After that this is where I start rebuilding the front suspensions. A good inexpensive upgrade that you can do yourself is the Roller Spring Shock Mounts. There is an easy way to free up the Upper Control Arms when rebuilding a front suspension. There are also the Full Rollerized Front suspension Parts by Open Tracker too. For those that want to go farther there are the several other front Suspension set ups from TCI using the Mustang II, Pinto Parts, or the Strut type setups using the Fox Chassis Parts.

Back to the stock type setups a Six can use the 1965 / 1966 V8 GT Springs if you want the suspension to be a little stiffer and there is 3/4-inch Front Sway bar that is excellent with an aftermarket 5/8-inch Rear sway bar, or you could also use a 7/8 inch front and a 3/4 inch rear if you want it stiffer yet. For Mustangs without Power Steering a Rollerized Idler Arm really helps a lot when driving at slower speeds and in parking. With all the many improvements in Wheels and Tire Tech an expert Wheel Alignment to the right specs is very important for great Handling. Ask me if you need those specs and or need info on the size of Wheels and tire that can fit these Mustangs many the Alignment shops today don't know how to do this set up right.

For the Front Spindles there are those nice 4 and 5 Lug Disk Brake Set ups made by Scott Drake and some others for use with the stock Six Spindles. There are some advantages though to using the stock Mustang V8 Spindles to with the Better Steering Geometry there is even a stronger Aftermarket Granada spec Big Bearing Spindle with the corrected Geometry for use on the 1965 and 1966 Mustangs. There are also the Dual Piston Disk Brake Kits that are copies of Ford Kelsey Hays Disk Brakes that the early Mustang sued they are very nice.

Chassis upgrades for a Car that will be doing duty on Auto Cross, Road Track and Drag Racing as well as High Performance Street Cars looking for the best in cornering. First with the stock front suspension the best Mod that is almost free is the Shelby / Arning Upper Control Arm Drop. It used to be that there were some free Templets on the net to do this, but they have recently disappeared. I still know how to make my own templet or there are several that can be bought. It’s been written about many times on the site, so I won't put it here unless you want me to. Next is using the Export Brace, fairly reasonable to buy or many are making their own custom ones that can provide some extra clearance for a Multi Carb Intake set up. Monte Carlo Bars used to be made special in a Six Cylinder Spec Bar, but haven seen them lately but wouldn't be too difficult to build one of them. A set of the Sub Frame Connectors is great way to stiffen up the Chassis some, along with a sheet metal plate installed behind the Rear Seat Back sealing off the truck space on the Coupes or Convertibles.

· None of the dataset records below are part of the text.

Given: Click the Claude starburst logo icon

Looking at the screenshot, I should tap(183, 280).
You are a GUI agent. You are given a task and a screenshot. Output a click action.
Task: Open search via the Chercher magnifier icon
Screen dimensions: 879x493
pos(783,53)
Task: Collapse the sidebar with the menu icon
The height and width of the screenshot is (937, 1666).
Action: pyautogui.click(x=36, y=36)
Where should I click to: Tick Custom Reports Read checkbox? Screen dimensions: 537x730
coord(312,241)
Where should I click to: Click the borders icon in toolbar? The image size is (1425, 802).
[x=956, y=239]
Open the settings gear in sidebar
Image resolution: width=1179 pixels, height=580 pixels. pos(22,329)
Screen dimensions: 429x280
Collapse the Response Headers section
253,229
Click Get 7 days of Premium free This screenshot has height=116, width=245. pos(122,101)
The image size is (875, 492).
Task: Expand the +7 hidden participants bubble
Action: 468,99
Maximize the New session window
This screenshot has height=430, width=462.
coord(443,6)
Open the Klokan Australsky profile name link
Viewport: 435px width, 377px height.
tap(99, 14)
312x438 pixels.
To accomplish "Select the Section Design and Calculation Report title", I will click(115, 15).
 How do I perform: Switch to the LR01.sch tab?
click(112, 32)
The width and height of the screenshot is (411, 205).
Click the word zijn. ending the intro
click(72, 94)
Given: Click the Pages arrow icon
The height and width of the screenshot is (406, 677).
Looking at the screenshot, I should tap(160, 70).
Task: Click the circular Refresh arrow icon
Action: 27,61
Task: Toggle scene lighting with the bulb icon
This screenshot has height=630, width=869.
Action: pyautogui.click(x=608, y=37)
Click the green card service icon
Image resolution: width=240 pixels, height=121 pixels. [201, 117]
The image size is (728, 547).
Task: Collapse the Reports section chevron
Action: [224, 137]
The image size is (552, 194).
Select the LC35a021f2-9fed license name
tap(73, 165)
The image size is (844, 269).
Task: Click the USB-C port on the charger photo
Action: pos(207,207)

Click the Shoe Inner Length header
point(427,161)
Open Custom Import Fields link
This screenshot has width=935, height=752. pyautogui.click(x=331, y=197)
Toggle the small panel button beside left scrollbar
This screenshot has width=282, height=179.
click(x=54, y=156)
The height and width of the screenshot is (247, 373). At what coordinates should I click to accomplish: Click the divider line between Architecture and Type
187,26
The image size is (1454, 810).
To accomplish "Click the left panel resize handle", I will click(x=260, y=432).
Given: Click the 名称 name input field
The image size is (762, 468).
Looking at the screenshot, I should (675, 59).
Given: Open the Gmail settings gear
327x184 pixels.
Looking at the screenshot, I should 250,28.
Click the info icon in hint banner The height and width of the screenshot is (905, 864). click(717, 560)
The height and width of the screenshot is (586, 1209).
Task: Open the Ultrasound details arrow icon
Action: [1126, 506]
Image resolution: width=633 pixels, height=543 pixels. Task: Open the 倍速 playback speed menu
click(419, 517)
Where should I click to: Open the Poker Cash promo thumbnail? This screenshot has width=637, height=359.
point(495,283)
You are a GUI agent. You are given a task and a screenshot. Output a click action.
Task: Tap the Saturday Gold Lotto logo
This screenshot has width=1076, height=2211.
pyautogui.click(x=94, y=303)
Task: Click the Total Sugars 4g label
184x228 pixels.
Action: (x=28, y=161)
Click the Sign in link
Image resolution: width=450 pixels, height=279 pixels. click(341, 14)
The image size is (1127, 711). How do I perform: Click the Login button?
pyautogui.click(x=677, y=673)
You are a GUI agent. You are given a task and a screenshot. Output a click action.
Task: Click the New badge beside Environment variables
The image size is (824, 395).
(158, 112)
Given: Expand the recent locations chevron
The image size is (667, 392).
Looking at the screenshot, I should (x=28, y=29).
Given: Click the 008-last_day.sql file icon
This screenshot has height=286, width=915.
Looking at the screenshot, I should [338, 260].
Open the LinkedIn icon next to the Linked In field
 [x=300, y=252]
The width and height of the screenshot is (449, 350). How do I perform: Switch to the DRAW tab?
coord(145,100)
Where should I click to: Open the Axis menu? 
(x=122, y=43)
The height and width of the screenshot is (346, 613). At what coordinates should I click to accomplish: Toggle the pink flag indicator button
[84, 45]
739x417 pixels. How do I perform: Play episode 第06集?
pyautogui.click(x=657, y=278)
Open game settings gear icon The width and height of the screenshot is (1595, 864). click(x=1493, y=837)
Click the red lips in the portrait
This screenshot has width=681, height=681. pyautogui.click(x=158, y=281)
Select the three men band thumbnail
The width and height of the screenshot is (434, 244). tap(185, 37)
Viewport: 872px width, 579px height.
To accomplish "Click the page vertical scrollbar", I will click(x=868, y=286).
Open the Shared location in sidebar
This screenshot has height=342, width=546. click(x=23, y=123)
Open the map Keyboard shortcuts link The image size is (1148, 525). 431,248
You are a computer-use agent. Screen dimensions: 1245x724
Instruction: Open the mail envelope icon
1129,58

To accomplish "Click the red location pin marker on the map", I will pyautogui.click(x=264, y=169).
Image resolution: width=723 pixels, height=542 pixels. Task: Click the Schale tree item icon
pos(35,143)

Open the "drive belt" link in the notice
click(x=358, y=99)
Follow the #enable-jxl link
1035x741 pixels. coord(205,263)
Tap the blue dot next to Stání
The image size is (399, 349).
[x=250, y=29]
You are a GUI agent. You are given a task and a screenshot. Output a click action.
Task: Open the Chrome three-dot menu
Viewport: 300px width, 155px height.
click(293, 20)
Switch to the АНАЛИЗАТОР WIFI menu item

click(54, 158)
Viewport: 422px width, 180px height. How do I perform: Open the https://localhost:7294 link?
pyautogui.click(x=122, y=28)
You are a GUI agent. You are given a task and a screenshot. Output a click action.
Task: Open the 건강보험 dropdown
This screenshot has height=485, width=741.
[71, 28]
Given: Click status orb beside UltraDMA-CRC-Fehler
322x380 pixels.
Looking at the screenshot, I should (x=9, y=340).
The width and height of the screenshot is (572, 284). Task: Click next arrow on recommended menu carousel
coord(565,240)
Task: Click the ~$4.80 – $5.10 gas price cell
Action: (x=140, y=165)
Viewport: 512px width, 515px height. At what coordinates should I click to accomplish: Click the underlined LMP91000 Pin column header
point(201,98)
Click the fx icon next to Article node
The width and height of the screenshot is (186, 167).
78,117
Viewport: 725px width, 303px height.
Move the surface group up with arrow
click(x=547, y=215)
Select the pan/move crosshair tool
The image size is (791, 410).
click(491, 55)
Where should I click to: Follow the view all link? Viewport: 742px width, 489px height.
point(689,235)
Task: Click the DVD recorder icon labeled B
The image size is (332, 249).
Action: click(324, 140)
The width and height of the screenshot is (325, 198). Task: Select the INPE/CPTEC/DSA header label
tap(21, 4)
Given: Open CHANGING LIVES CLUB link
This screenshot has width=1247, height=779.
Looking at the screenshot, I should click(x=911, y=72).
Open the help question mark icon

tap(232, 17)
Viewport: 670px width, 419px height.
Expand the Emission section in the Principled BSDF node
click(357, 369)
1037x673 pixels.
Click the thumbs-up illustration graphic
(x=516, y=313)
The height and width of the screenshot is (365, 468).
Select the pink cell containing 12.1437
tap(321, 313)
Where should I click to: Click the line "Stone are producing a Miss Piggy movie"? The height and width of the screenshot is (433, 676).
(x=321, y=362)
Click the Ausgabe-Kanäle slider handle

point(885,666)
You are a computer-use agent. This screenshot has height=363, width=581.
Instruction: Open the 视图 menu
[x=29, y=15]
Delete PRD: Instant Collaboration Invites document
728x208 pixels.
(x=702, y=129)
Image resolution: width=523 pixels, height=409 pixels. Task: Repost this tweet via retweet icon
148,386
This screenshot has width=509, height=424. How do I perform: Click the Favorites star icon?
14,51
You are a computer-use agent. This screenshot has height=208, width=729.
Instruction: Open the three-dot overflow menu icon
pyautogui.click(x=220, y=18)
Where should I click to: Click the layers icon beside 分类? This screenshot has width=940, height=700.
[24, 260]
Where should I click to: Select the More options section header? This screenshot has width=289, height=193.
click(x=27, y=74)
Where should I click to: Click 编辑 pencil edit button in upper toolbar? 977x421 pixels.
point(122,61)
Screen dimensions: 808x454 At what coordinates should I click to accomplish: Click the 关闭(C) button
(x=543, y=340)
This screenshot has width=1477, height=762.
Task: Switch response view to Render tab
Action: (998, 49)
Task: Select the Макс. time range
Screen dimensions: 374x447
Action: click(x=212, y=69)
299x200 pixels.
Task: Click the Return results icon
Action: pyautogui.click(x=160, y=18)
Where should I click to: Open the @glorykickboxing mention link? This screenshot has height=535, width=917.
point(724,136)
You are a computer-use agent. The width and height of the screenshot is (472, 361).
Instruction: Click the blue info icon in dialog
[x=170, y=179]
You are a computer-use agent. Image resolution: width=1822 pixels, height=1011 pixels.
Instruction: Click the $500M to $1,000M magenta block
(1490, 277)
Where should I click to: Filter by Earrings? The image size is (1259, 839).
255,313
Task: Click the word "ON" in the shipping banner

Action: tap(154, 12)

Well that is about the majority of it, I may think of some more yet or if you have other questions let me know.

*I put this in the 144-250 performance section but could belong in Mustang Corral so Mods move where they think appropriate.
 
Bubba helped me a huge amount , I dont know what to say, this comes as a bit of a shock. He definitely was a patient individual who helped many and he will be missed. The knowledge he passed along will be appreciated for time to come. in a sense maybe he lives on but in our collective memories and in those we help with the knowledge he contributed.. I guess the torch was passed on and I like to think that his contribution means something. I don't have a religious point of view, but I think that In a sense he lives on , within us.